Finalmente un signore uscì dal portone con il cane. Mi fiondai dentro il palazzo senza fare rumore e mi diressi verso il terzo piano, come mi aveva detto Maya c'era solo una porta e premetti il dito sul campanello senza staccarlo mai. Stavo per toglierlo quando vidi Maya che mi guardava ancora con la faccia assonnata e gli stessi vestiti della sera prima.
«Scusami, se ti ho svegliata, non sapevo dove andare» lei non rispose
«Maya, ci sei?» inclinai la testa.
«Cosa ci fai qui? Come sei entrato? Come sapevi che questa è la mia porta?»

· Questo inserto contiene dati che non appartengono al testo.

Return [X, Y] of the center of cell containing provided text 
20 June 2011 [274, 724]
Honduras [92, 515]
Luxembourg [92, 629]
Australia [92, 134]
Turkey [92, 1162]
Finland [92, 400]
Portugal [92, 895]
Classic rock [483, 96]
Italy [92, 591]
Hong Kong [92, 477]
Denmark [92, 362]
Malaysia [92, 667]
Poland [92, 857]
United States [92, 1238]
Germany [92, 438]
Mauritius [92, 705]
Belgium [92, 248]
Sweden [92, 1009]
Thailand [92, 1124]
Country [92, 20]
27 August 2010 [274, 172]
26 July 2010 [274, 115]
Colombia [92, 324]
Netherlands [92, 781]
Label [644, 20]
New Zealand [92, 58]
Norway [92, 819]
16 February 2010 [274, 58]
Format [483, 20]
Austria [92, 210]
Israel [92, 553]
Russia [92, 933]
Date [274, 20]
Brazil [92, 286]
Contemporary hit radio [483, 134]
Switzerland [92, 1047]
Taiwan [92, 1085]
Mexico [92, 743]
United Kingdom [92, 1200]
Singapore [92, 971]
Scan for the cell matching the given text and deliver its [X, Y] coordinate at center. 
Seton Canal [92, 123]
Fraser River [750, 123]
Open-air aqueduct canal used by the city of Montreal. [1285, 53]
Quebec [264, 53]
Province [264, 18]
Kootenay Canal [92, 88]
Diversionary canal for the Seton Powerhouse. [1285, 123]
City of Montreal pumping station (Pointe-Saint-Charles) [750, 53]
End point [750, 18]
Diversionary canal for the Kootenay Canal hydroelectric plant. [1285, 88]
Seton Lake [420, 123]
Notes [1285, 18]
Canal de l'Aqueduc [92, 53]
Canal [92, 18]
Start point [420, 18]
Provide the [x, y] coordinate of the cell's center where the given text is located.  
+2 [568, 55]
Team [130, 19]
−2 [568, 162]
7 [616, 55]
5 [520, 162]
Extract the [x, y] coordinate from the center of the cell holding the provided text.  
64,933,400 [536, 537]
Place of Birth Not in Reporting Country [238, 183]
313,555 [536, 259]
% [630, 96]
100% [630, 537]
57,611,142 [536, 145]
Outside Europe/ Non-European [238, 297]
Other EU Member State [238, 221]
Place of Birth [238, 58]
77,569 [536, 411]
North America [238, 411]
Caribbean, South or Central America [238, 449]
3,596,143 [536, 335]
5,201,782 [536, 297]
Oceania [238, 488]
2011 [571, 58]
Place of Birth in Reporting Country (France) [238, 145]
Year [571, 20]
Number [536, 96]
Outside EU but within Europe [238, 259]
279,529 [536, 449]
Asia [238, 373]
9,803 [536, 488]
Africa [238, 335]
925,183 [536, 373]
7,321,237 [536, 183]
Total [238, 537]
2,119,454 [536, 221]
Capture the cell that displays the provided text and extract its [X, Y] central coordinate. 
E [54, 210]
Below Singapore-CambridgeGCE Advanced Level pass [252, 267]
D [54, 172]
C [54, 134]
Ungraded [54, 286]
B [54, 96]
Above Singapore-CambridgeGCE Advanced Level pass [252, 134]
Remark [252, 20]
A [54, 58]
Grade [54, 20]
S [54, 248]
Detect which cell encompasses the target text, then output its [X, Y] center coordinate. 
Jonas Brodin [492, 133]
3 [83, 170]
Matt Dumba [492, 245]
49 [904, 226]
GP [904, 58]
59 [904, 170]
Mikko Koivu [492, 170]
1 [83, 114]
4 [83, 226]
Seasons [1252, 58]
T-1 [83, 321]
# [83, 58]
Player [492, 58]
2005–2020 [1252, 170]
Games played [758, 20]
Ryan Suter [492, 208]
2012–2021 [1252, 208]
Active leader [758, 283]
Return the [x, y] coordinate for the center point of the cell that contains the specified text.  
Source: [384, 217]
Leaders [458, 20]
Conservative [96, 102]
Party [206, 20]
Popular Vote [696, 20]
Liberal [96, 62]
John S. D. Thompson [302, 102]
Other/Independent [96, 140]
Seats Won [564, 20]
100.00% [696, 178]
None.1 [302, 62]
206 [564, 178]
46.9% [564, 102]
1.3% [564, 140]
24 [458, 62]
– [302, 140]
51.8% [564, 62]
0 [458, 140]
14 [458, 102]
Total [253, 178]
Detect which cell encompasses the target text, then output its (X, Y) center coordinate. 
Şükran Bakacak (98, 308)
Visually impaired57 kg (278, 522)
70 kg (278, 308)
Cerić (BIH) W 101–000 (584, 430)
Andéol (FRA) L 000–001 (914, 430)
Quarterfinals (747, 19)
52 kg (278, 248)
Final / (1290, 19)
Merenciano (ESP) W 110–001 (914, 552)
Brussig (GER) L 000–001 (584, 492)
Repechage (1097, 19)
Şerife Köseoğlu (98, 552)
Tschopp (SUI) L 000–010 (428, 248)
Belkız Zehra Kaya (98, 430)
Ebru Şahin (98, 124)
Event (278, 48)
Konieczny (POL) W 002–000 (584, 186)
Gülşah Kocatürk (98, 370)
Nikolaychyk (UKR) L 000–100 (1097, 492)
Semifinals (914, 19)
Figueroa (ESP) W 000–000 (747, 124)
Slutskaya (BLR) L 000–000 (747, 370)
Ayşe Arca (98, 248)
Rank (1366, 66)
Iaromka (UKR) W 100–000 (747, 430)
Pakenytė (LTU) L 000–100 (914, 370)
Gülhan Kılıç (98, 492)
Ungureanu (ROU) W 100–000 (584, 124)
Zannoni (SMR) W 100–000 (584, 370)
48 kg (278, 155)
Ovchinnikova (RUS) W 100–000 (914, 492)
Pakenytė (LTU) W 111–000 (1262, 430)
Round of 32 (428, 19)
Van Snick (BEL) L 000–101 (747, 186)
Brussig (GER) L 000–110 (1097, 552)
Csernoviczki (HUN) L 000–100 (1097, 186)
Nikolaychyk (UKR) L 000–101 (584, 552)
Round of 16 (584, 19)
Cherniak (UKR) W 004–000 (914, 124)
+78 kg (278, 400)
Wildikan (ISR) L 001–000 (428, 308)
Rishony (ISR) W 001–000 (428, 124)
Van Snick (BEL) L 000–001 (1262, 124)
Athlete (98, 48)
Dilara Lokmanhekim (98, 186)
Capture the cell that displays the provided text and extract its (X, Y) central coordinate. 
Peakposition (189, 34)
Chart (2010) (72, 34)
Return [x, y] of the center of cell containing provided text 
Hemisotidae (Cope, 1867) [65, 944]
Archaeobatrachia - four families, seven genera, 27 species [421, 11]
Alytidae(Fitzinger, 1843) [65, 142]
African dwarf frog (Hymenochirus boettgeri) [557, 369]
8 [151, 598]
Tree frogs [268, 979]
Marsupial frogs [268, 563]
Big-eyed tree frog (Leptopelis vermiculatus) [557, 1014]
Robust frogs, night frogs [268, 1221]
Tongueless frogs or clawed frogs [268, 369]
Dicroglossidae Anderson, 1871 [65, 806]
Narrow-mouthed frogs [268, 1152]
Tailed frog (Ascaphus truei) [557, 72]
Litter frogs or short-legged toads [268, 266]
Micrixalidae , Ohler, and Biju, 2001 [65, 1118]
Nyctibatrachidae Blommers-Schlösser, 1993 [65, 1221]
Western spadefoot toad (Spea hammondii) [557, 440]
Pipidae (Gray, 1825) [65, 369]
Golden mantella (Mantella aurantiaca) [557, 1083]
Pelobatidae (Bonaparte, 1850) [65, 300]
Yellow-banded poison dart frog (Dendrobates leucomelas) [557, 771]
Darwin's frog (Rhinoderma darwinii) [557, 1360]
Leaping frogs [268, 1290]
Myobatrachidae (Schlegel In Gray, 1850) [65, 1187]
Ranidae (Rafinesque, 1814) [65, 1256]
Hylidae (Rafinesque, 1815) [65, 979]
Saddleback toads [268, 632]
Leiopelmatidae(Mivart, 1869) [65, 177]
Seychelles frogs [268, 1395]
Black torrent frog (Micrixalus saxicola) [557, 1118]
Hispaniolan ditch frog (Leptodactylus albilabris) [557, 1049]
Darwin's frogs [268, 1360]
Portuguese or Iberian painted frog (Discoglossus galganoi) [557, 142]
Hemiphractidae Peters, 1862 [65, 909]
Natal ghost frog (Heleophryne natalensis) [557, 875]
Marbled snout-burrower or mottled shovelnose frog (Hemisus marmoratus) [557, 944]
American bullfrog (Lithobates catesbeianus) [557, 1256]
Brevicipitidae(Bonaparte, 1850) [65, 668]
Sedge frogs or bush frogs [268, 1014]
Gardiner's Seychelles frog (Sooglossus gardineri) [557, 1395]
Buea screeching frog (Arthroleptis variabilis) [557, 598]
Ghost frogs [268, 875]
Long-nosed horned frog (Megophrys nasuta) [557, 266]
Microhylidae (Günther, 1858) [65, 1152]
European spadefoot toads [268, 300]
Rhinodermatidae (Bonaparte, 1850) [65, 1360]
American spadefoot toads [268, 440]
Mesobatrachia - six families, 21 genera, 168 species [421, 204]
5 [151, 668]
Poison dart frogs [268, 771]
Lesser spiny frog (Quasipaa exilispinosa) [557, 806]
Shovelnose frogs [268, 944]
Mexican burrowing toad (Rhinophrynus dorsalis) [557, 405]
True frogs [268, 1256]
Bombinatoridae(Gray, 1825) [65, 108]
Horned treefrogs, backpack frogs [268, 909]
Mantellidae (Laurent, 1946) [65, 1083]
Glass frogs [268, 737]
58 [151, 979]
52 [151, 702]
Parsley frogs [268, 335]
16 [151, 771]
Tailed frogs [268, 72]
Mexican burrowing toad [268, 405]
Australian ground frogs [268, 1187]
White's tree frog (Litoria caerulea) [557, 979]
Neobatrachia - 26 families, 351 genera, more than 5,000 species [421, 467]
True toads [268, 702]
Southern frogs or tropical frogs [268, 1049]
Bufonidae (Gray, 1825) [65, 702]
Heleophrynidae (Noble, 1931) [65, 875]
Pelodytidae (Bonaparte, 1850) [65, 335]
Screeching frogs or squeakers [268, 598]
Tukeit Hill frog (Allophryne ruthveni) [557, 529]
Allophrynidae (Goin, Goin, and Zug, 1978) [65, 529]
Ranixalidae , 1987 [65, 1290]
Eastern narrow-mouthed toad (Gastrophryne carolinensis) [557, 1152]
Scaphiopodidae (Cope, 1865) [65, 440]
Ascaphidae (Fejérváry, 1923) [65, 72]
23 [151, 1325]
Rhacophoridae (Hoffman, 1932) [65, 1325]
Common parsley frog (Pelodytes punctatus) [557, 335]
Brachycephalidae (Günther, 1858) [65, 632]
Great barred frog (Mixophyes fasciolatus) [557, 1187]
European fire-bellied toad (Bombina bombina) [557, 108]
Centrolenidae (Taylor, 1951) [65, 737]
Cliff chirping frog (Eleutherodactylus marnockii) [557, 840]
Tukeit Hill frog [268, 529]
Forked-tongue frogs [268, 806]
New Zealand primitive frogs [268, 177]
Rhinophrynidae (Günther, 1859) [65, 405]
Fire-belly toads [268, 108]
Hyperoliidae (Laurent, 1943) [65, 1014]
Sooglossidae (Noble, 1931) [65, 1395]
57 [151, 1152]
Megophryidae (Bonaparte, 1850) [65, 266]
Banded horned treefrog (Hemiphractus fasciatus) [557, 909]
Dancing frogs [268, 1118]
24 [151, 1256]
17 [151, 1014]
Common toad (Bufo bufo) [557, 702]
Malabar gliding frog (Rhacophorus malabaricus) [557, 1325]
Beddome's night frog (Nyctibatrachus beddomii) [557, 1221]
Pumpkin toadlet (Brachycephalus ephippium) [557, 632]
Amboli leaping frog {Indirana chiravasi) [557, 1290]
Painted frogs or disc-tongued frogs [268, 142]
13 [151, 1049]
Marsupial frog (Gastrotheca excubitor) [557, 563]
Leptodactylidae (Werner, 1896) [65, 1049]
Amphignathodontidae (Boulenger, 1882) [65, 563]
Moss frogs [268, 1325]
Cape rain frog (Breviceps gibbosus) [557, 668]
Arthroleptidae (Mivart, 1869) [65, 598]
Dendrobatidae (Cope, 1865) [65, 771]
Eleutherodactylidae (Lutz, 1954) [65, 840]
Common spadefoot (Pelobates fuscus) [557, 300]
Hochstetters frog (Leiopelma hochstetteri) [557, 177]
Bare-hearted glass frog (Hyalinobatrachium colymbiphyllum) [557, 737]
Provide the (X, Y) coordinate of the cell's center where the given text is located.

Avevo immaginato che non l'avrebbe presa bene ma così forse è troppo.
Mi mossi per prendere le scale ma lei mi fermò con una mano e mi circondò il collo con le braccia.
Rimasi un secondo imbambolato tra le sue braccia e poi la strinsi così forte che mi venne paura di soffocarla, poi scoppiai a piangere.